Nori has also been training Indian doctors in the field of cancer; despite their talent, Indian doctors lack “hands-on” experience in handling state-of-the-art equipment and tools needed to detect and treat cancer.

“We know that he is highly motivated to helping the poor in India. That is an indispensably important factor because it springs from a sense of commitment. India has benefited from his advanced level of expertise and, at the same, it has also provided him with the satisfaction of being able to do something for his country of birth,” says Dr Anil Shetty, an Indian oncologist who knows about Nori’s work.

Nori has established advanced fellowship training programmes for Indian doctors who, after attending them at the Memorial Sloan-Kettering Cancer Center and Cornell University, return to India to set up cancer care programmes.

Such efforts have not gone unnoticed in the United States either: the American Cancer Society conferred on him its most prestigious “Tribute to Life” award while the Memorial Sloan-Kettering Cancer Center honoured him with the “Most Distinguished Physician Award”.

Other awards include the Excelsior Award from the Nargis Dutt Memorial Foundation in the United States, the Network of Indian Professionals in the US and the Most Distinguished Physician Award from American Association of Physicians from India (AAPI).

The list of accolades is long and “cannot be listed in a single page”, as one American cancer specialist put it.

Explaining why the treatment of cervical cancer is so important for India and other developing countries, Nori said it is the most common cancer among females today.
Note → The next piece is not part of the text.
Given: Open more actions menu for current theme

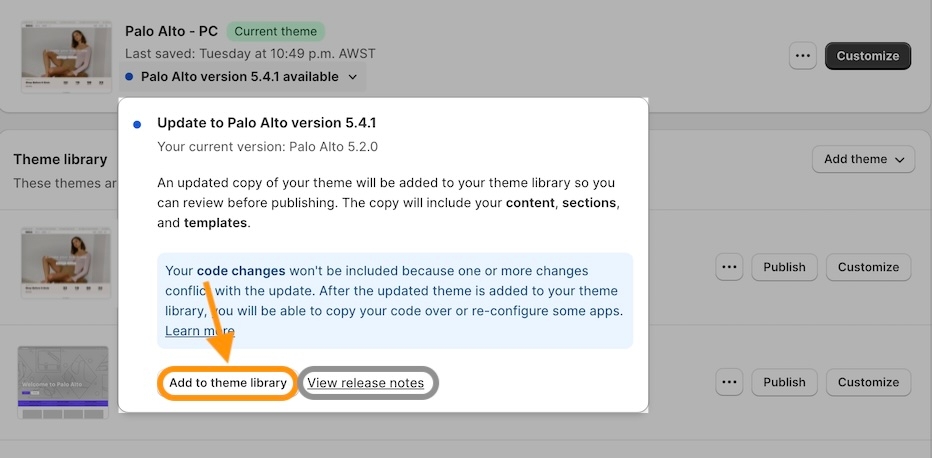Looking at the screenshot, I should tap(802, 56).
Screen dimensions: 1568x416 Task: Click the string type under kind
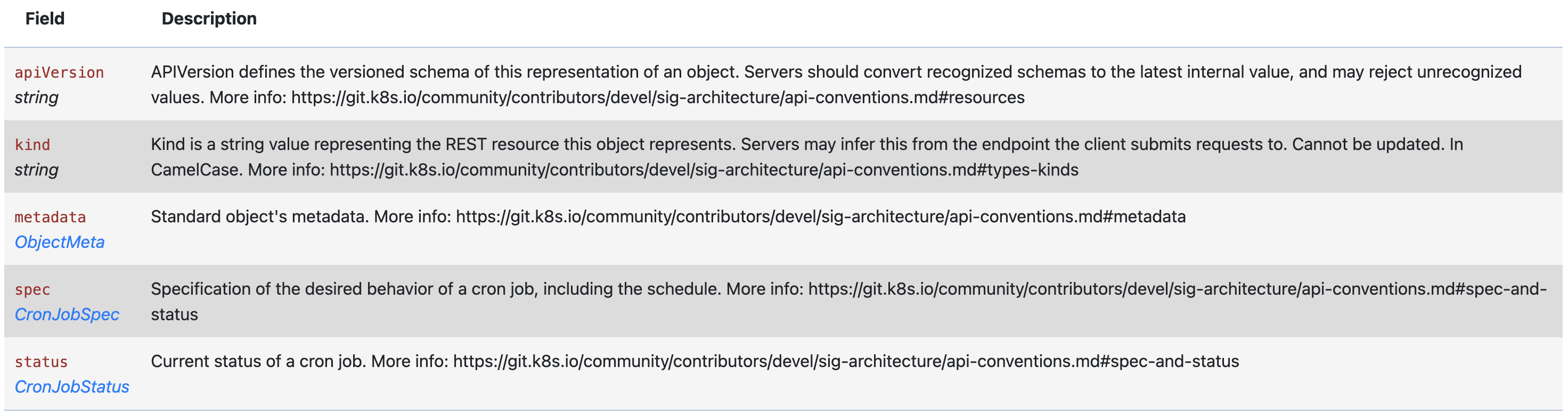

Some 200 women reportedly die each day in India, though the truth is that this disease is not invincible; it is preventable and even curable if detected in time. It can be prevented by making certain lifestyle changes.

“My input has been to improve awareness and focus on prevention. I have simplified treatment with radiation which can cure cervical cancer. This process is called remote-afterloading brachytherapy and was introduced in the 1970s in America. I have replicated this in India and other developing countries,” he said.

Under this therapy, the machine delivers radiation in a precise and safe manner, with the least chance of damaging normal tissue.

“When I moved here from India in the 1970s, the treatment of cervical cancer was aggressive and punitive in India. I wanted to come to the United States and develop new technology to make it safe, precise and effective, sparing the healthy tissues. I have my own network of hospitals in India. I have already started operations in collaboration with hospitals in several states,” Nori said.